In 2016, the Center for the Protection of Intellectual Property at George Mason University co-sponsored a symposium on Authors, Attribution, and Integrity: Examining Moral Rights in the United States with the US Copyright Office, which at the time was led by Maria Pallante. Her interest in the subject saw her recommend further study of moral rights during testimony before Congress in 2014.
“The fact that the US has decided to look at it at all is nothing short of a miracle, especially because there is not much lobby power behind it,” says Sundara Rajan, who organized a conference on moral rights in Glasgow, UK, last year, attended by officials from the US Copyright Office. Even so, she doubts that change will happen in the United States anytime soon.
The digital impact
One potential driver of reform of moral rights more generally is the changing way we make things. “The number of people who create things is very large now thanks to technology: it allows people to create in a way that they couldn’t do before,” says Sundara Rajan. “The focus of moral rights is ensuring that someone’s work is not edited or adapted in a way that was not intended. The online environment makes it very easy to do that and so technology has given questions relating to moral rights an urgency and relevance.”
The arrival of blogs, video-sharing platforms and social media means that everyone can be a published author, performer or photographer whose work can be seen and shared by millions of people. The same digital tools also enable anyone to make music mashups for public consumption or upload literary homages or derivative artworks. But the digital revolution has also seen the development of technology likely to make it easier to attach an author’s name to a digital work in a way in which it cannot easily be removed.
June Besek says that these technological changes make it important to consider how best to protect moral rights in the 21st century. She warns that while technology is advancing so rapidly, now may not be the best time to harmonize, despite wishing to see a stronger right to attribution in the United States. “Even those authors who aren’t looking for a financial reward for others’ use of their works often do want recognition,” she says.
Article 6bis of the Berne Convention for the Protection of Literary and Artistic Works requires signatories to grant authors two moral rights: (i) the right to claim authorship of a work (often known as the right of attribution); and (ii) the right to object to any distortion or modification of a work, or other derogatory action in relation to a work, which would be prejudicial to the author’s honor or reputation (sometimes called the right of integrity).
The Berne Convention requires these moral rights to be independent of authors’ economic rights and in many countries they remain with the authors even after they have transferred their economic rights.
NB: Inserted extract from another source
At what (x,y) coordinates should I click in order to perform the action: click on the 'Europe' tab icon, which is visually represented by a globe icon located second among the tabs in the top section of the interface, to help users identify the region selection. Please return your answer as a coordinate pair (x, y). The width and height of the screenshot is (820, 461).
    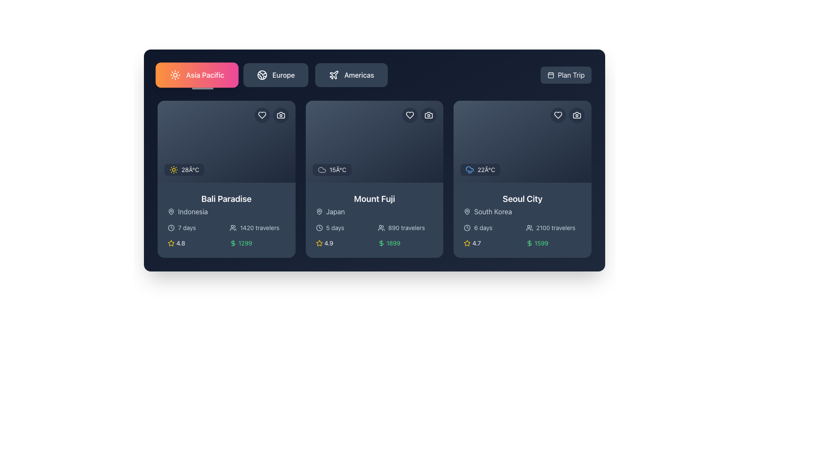
    Looking at the image, I should click on (262, 75).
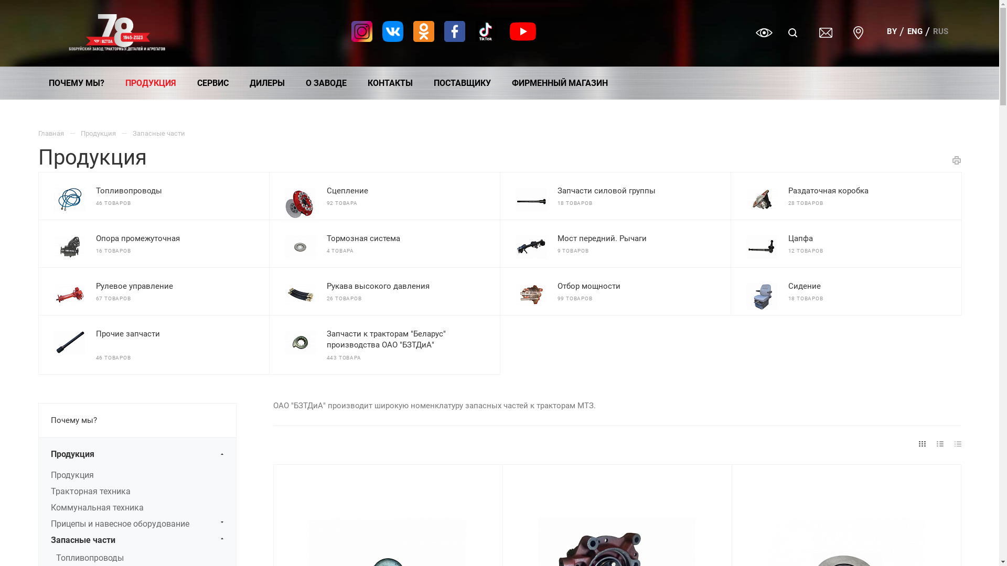  Describe the element at coordinates (891, 31) in the screenshot. I see `'BY'` at that location.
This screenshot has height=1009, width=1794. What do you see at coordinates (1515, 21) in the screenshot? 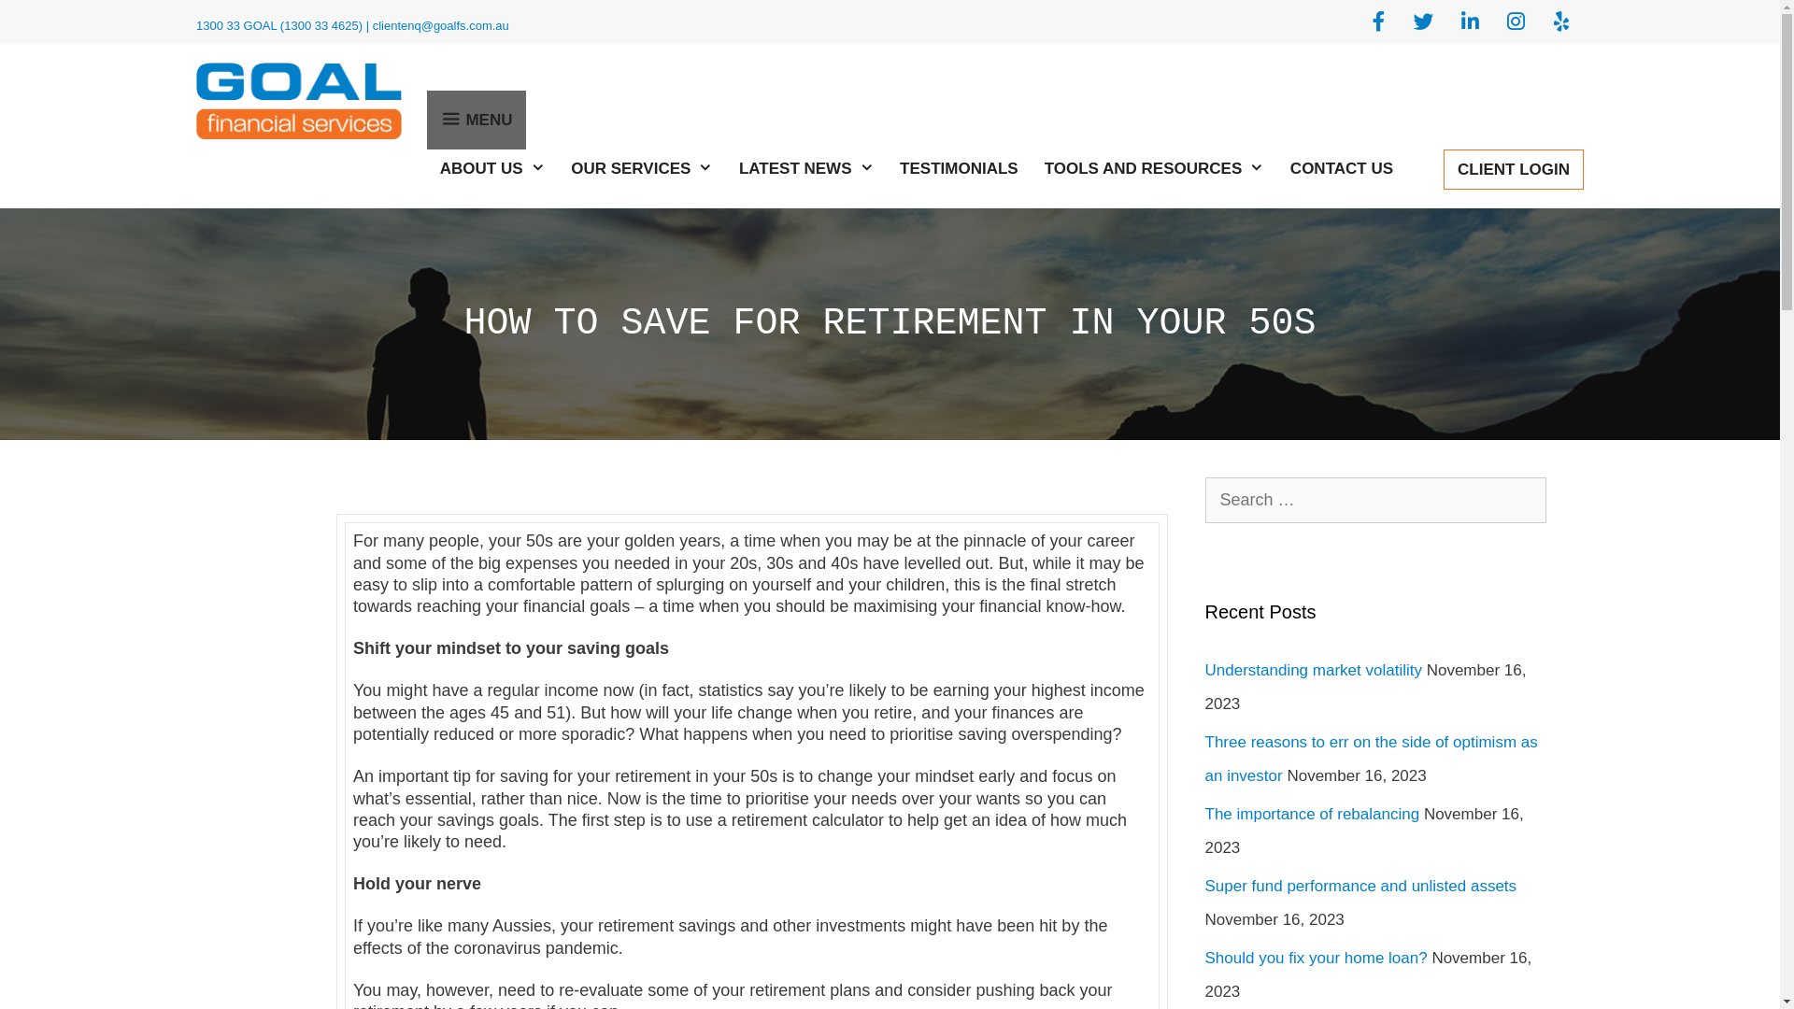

When member states of the World Trade Organization (WTO) began work on a multilateral agreement on intellectual property in the 1980s (what became the Agreement on Trade-Related Aspects of Intellectual Property (TRIPS)), they recognized that the Berne Convention provides, for the most part, adequate basic standards of copyright protection. They decided that WTO member states must comply with the substantive provisions of the 1971 Berne Convention. However, such was the degree of divergence on the issue of moral rights, member states agreed that they need not be bound by Article 6bis of that Convention.